United States shifts position on Guyana-Venezuela border controversy

Last Updated on Saturday, 17 November 2018, 6:42 by Denis Chabrol

United States Ambassador, Perry Holloway addressing a farewell reception he hosted at his residence.

The United States (US) on Friday confirmed that it has shifted its official position on the Guyana-Venezuela border controversy by asking that a more than 100-year old award of the land boundaries between the two neighbouring South American countries be respected.

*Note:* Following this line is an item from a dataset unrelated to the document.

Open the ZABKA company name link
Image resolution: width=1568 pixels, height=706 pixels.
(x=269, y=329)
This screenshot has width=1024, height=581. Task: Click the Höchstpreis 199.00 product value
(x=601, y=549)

Deputy Chief of Mission of the US Embassy in Guyana, Terry Steers-Gonzalez  said American Ambassador, Perry Holloway played a major role in changing the tone of the US’ position on the border controversy. “Previously, we had simply supported the timely resolution of the Venezuela-Guyana border controversy. In large measure because of Ambassador Holloway, the US government now calls on all parties to respect the 1899 arbitration decision,”  Steers-Gonzalez  told a farewell reception for the American envoy.

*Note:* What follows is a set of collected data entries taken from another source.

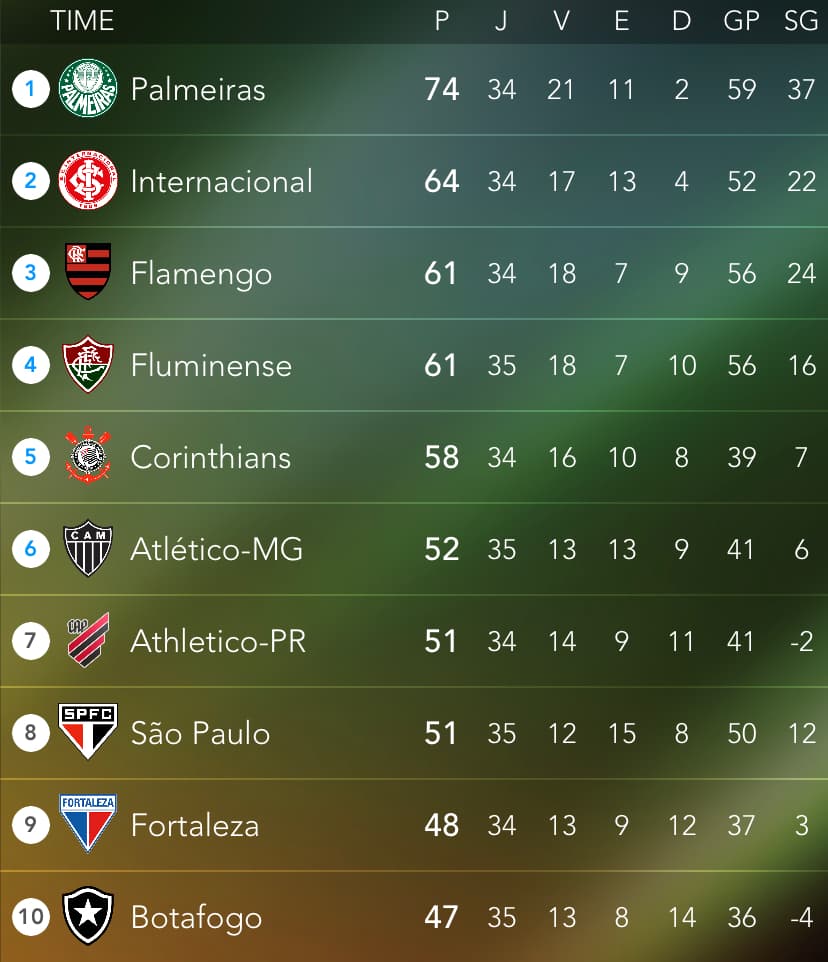This screenshot has width=828, height=962.
Task: Select the Atlético-MG CAM crest
Action: (x=88, y=548)
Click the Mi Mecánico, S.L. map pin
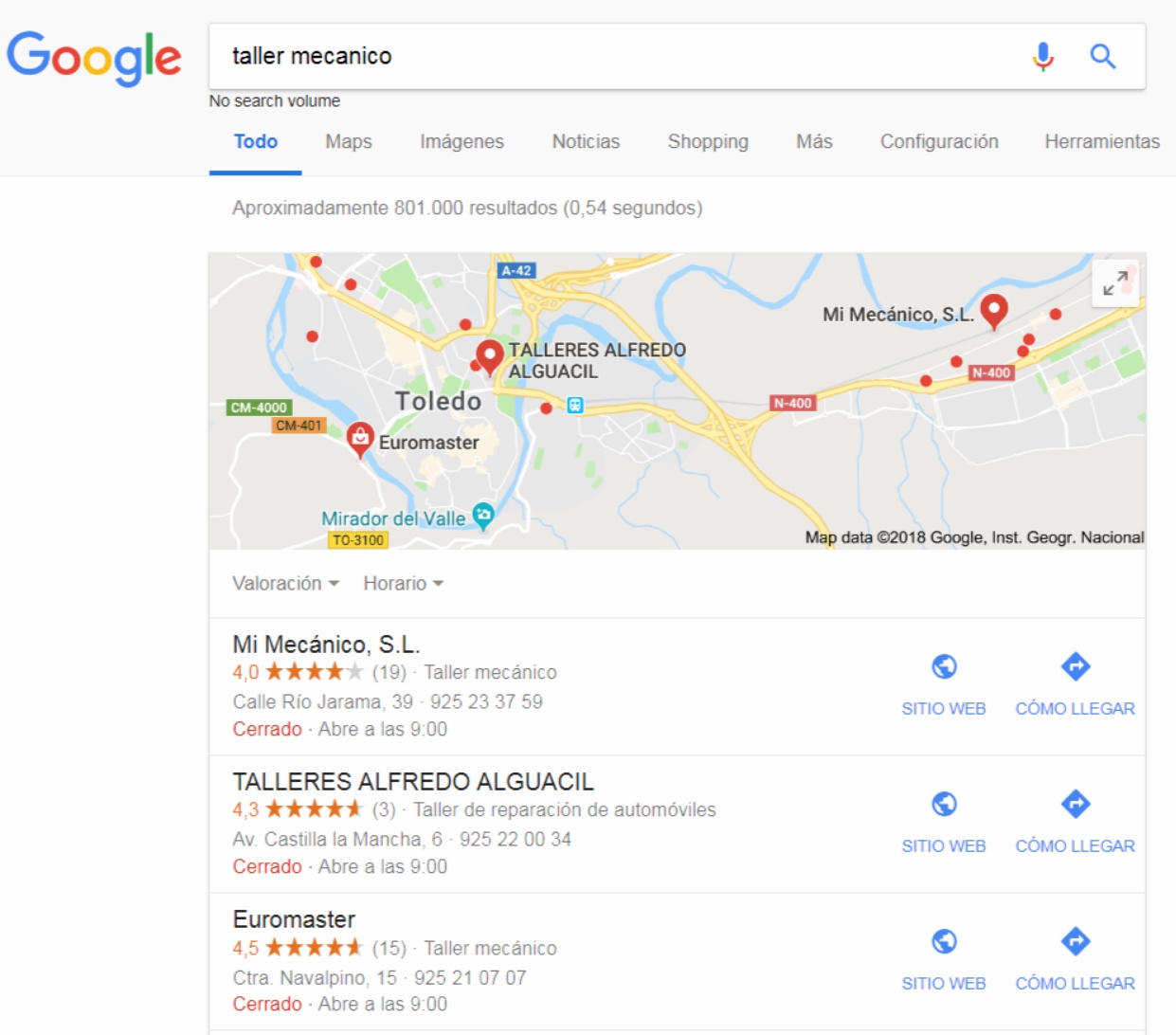1176x1035 pixels. pyautogui.click(x=993, y=311)
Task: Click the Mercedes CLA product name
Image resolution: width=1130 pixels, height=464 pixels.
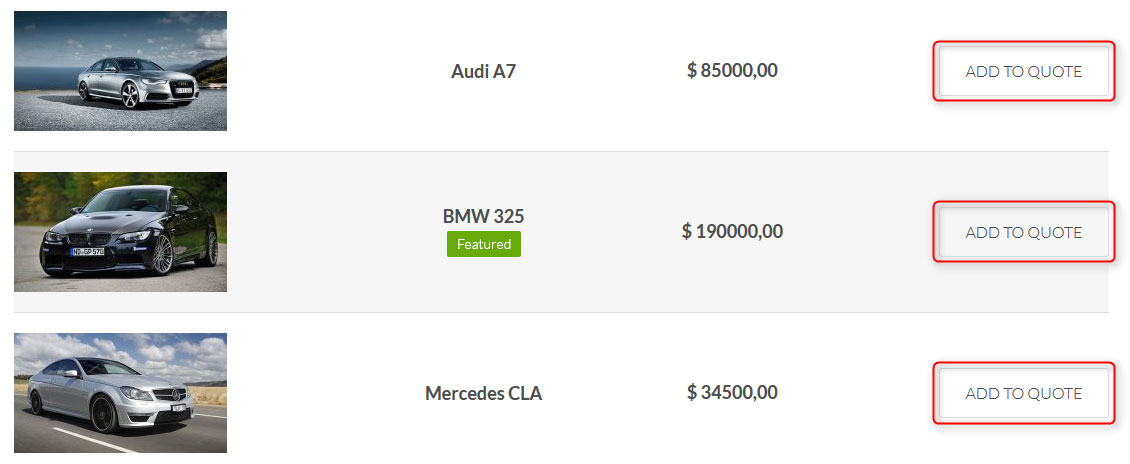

The Deputy Chief Mission indicated that the change in the US’ narrative was significant. “While some might discount this seemingly simple addition, most of us present tonight understand how truly big it was, and is, Well done Sir!,” Steers-Gonzalez added.

Then US President, Barack Obama had nominated Holloway in July, 2014 to be the next American Ambassador. Following his approval by the Senate in August, 2015 , he arrived in Guyana the following month. By May, 2015 US oil giant, ExxonMobil, announced a major oil find in the offshore Stabroek Block.

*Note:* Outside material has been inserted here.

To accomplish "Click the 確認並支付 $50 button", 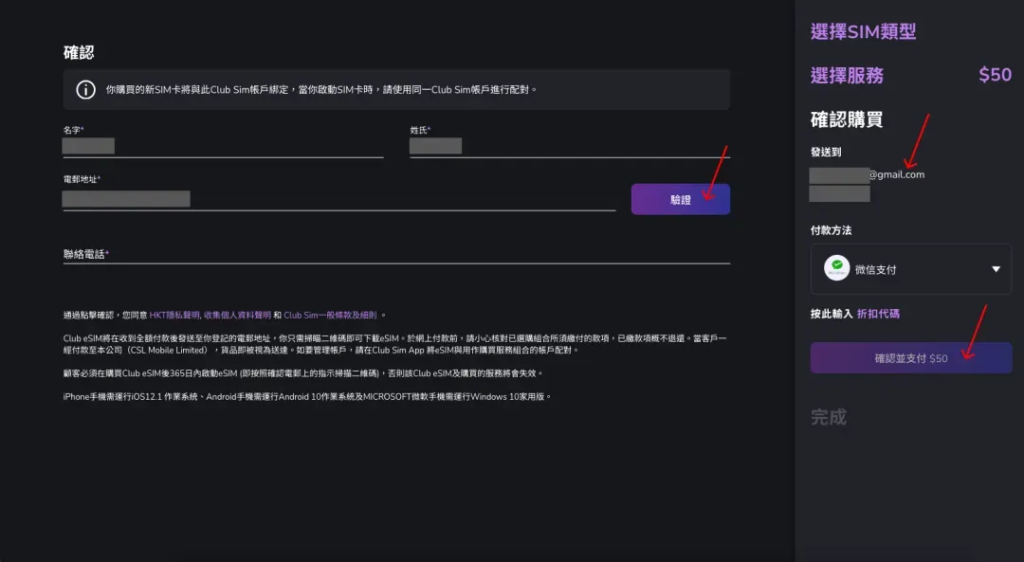I will (x=910, y=358).
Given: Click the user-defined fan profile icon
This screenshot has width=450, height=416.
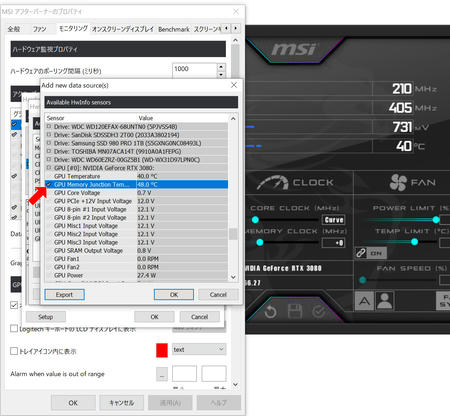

Steers-Gonzalez  said it was while Holloway had been waiting in Washington for confirmation by the US Senate that a decision was taken to shift from “support the timely resolution” to calling on the two countries to “respect” the boundary award.

Guyana’s Minister of Natural Resources, Raphael Trotman had frequently said the award of the Stabroek Block offshore concession to ExxonMobil was part of his country’s counter-strategy against Venezuela’s border claim.

Th United Nations Secretary General in early 2018 handed the border controversy to the International Court of Justice (ICJ) to determine whether the award was full final and perfect. Guyana and Venezuela have since been given deadlines by the ICJ to file certain supporting documents. So far, Venezuela has chosen not to participate in the process.

Acting Prime Minister, Carl Greenidge said the US’ position “is an extremely important statement, an extremely strong statement; one that we mention most heartily.” “The fact that the US is, at this time, prompted to call in both the parties that were signatories to the Paris Agreement of 1899 is of great significance. It is of special significance to Guyana because all that Guyana wants is the respect of a treaty that the two parties signed and which for all of sixty-three years both parties embraced,” said Greenidge who is also Foreign Affair Minister. He reminded that the US played a critical role in the 1897 treaty which spawned the 1899 arbitration award.

On the occasion of Guyana’s Independence anniversary on May 26, 2018; the first official sign of the US’ new definitive stance on the border controversy had been made known by the State Department. “We wish the people of Guyana, from the Corentyne to the Pakaraimas, from the Takutu to the Amakura, and across the entire “Land of Many Waters,” a happy Independence Day celebration with peace and prosperity throughout the year to come,” the Office of the Spokesperson of the Secretary of State had said.

Venezuela claims all of the Essequibo Region and its waters offshore.